Jasa Marga memproyeksikan, sebanyak 3,6 juta kendaraan bakal meninggalkan wilayah Jabodetabek via jalan tol di musim mudik.

oleh Maulandy Rizky Bayu KencanaDiterbitkan 09 Februari 2026, 19:40 WIB
Pedagang menawarkan daganganya ke para pemudik di Jalan tol Cikopo - Palimanan KM 73, Purwakarta, Jawa Barat, Sabtu (30/4/2022). Padatnya arus lalu lintas ruas tol trans jawa, membuat pedagang asongan turun ke jalan. (Liputan6.com/Herman Zakharia)

Liputan6.com, Jakarta - PT Jasa Marga (Persero) Tbk memproyeksikan, sebanyak 3,6 juta kendaraan bakal meninggalkan wilayah Jabodetabek via jalan tol di musim mudik Lebaran Idul Fitri 2026. Arus lalu lintas ini bakal terbagi menuju tiga wilayah, yakni arah timur (via Tol Jakarta-Cikampek menuju Tol Trans Jawa dan Bandung), barat (Merak), dan selatan (Bogor).

"Kami di Lebaran tahun 2026 ini, dari data yang kami miliki, kami akan memperkirakan sesuai dengan waktunya liburan akan mencapai 3,6 juta kendaraan," ujar Direktur Utama Jasa Marga Rivan Purwantono di booth Travoy Jasa Marga dalam gelaran IIMS 2026 di Jiexpo Kemayoran, Jakarta, Senin (9/2/2026).
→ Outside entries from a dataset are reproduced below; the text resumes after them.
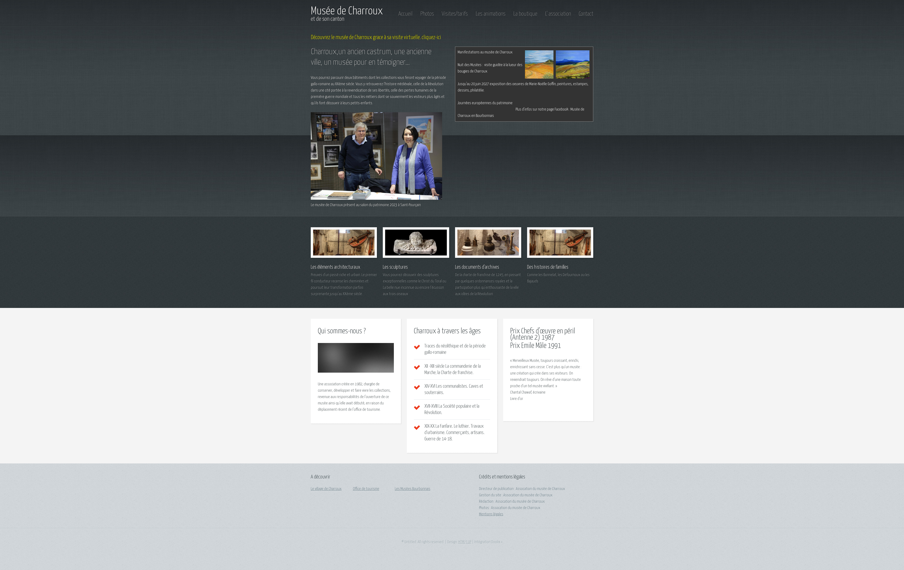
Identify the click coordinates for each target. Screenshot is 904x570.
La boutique (525, 14)
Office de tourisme (366, 489)
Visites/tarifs (455, 14)
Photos (427, 14)
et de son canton (327, 19)
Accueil (405, 14)
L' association (558, 14)
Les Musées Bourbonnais (412, 489)
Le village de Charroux (326, 489)
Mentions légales (491, 514)
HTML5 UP (464, 542)
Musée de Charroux (347, 11)
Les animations (490, 14)
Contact (586, 14)
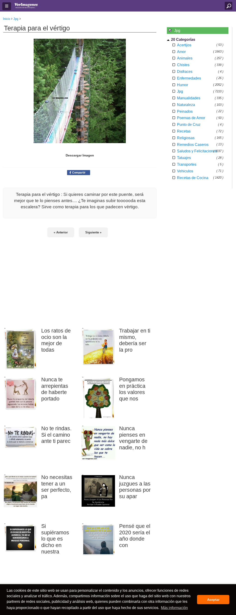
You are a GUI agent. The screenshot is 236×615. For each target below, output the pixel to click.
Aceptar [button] (213, 599)
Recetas (184, 131)
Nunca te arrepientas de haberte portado (54, 389)
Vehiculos (185, 171)
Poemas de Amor (191, 118)
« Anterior (61, 232)
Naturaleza (186, 105)
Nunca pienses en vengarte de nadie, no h (133, 437)
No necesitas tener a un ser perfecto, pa (56, 486)
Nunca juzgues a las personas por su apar (135, 486)
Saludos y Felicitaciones (197, 151)
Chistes (183, 65)
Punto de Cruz (189, 125)
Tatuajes (184, 158)
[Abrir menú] (6, 6)
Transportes (186, 164)
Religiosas (186, 138)
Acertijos (184, 45)
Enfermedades (189, 78)
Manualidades (188, 98)
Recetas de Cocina (192, 178)
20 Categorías (183, 39)
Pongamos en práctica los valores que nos (132, 389)
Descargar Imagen (80, 155)
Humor (182, 85)
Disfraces (184, 72)
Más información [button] (174, 608)
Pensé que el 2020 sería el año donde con (134, 535)
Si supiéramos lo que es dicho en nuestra (55, 539)
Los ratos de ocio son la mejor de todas (56, 340)
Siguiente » (93, 232)
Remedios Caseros (193, 145)
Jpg (180, 91)
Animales (184, 58)
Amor (181, 52)
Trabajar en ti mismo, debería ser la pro (134, 340)
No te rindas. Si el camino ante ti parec (56, 434)
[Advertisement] (79, 279)
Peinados (185, 111)
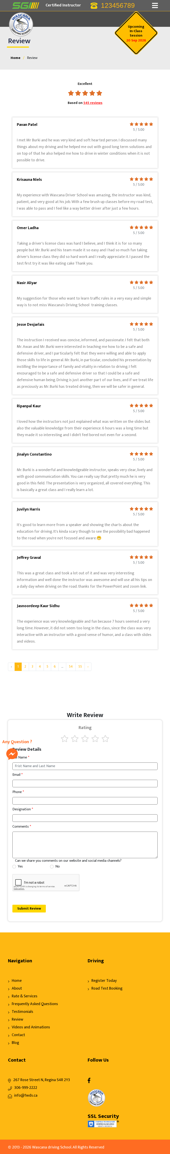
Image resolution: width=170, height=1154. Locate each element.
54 (71, 667)
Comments (21, 826)
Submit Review (29, 909)
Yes (20, 866)
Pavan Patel (27, 124)
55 (80, 667)
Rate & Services (24, 996)
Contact (18, 1035)
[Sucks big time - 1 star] (65, 738)
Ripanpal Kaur (29, 406)
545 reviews (92, 103)
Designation (22, 809)
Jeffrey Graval (29, 557)
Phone (18, 792)
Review (17, 1019)
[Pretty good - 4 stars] (95, 738)
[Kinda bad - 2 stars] (75, 738)
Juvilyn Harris (28, 509)
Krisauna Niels (29, 179)
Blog (15, 1042)
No (57, 866)
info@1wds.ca (25, 1095)
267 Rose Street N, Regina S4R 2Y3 (41, 1080)
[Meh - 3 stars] (85, 738)
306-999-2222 (25, 1087)
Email (17, 775)
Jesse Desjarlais (30, 324)
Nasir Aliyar (27, 283)
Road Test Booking (106, 988)
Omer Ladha (28, 228)
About (17, 988)
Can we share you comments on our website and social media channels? (68, 861)
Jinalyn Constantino (34, 454)
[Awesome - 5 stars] (105, 738)
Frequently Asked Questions (35, 1004)
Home (15, 58)
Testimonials (22, 1011)
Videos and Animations (31, 1027)
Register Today (104, 980)
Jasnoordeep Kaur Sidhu (38, 606)
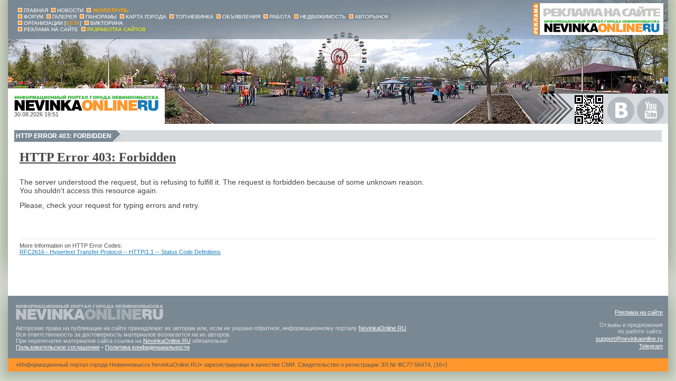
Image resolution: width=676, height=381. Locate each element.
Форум (33, 17)
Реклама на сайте (639, 312)
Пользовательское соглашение (58, 347)
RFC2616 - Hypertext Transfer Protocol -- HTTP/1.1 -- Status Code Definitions (120, 252)
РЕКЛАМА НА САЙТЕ (51, 29)
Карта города (146, 17)
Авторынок (372, 17)
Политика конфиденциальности (147, 347)
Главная (36, 10)
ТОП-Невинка (194, 17)
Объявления (241, 17)
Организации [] (52, 23)
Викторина (106, 23)
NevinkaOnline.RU (382, 328)
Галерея (64, 17)
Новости (70, 10)
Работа (280, 17)
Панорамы (101, 17)
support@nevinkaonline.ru (629, 338)
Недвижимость (323, 17)
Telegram (651, 346)
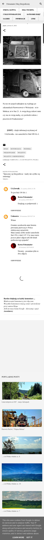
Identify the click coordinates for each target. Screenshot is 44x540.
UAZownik (15, 188)
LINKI (33, 19)
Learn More (18, 537)
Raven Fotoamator (25, 197)
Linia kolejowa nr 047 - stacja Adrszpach (15, 402)
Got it (29, 537)
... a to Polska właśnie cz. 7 (11, 511)
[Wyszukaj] (40, 4)
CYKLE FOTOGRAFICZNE (12, 14)
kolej (6, 149)
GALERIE (6, 19)
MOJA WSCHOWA (28, 10)
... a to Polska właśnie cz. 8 (11, 456)
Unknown (15, 216)
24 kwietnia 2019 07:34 (27, 216)
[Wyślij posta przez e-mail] (4, 146)
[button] (4, 30)
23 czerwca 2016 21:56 (28, 189)
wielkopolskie (9, 152)
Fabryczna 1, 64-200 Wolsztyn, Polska (24, 160)
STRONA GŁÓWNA (9, 10)
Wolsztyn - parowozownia (14, 156)
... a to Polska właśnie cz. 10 (11, 484)
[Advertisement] (22, 346)
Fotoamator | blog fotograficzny (18, 4)
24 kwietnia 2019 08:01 (26, 247)
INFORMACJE (20, 19)
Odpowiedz (16, 210)
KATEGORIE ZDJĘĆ (33, 14)
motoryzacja (16, 149)
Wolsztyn (21, 152)
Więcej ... (6, 179)
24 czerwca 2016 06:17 (26, 200)
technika (27, 149)
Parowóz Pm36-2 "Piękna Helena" (13, 429)
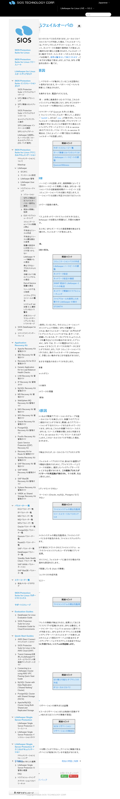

Rivan menyampaikan, sekitar 50 persen lalu lintas dari total 3,6 juta kendaraan tersebut bakal melaju ke arah timur. Sementara 28 persen lainnya menuju barat, dan 20 persen ke arah selatan.

"Dari 3,6 juta itu, 50 persen adalah ke arah timur dan 28 persen ke arah barat atau ke arah Merak. Sementara 20 persen koma tujuhnya ke arah Ciawi," jelas dia.

Gerbang Tol (GT) Cikampek Utama bakal memecah gelombang kendaraan menuju timur. Dari pintu tol tersebut, mayoritas akan berkendara menuju Jalan Tol Trans Jawa, sementara lainnya berbelok ke selatan menuju Bandung.

"Tapi yang tidak kalah penting, dari 50 persen ini, 57 persennya menuju Trans Jawa. Ini yang bisa padat. Kemudian 42 persennya menuju ke Bandung," kata Rivan.

 

3,5 Juta Kendaraan di Arus Balik

PT Jasa Marga yang akan memberikan diskon sebesar 20 persen untuk tarif terjauh di Jalan Tol Jakarta-Cikampek bagi pemudik yang mudik Lebaran lebih awal.

Adapun untuk arus balik mudik Lebaran 2026, Jasa Marga memperkirakan sebanyak 3,5 juta kendaraan bakal pulang menuju Jakarta dan sekitarnya. Angka tersebut lebih kecil dibanding arus berangkat, lantaran beberapa pemudik dari arah Jawa menunda kepulangannya.

"Arus Balik juga sama, diperkirakan akan mencapai 3,5 juta (kendaraan). Dengan perkiraan juga akan sama, yang 28 persen akan kembali (dari barat Jakarta), 50 persen akan kembali (dari Trans Jawa), dan sisanya dari Ciawi," papar dia.

"Hanya memang dari Trans Jawa agak berkurang, karena mungkin ada penundaan waktu," imbuh Rivan.

 

Ketepatan Ramalan Capai 90%

Penampakan Pemudik memadati Gerbang Tol Palimanan Cipali pada H-6 arus mudik 2019 menggunakan sistem one way. Foto (Liputan6.com / Panji Prayitno)

Dikatakan Rivan, proyeksi yang dikeluarkan Jasa Marga tergolong akurat. Dengan ketepatan prediksi mencapai 90,9 persen.

"Berdasarkan pengalaman Nataru, perhitungan kami adalah dihitung dari trafik yang terjadi dari waktu ke waktu. Dan Alhamdulillah di Nataru, akurasinya hampir mencapai 100 persen atau 90,9 persen," ungkap dia.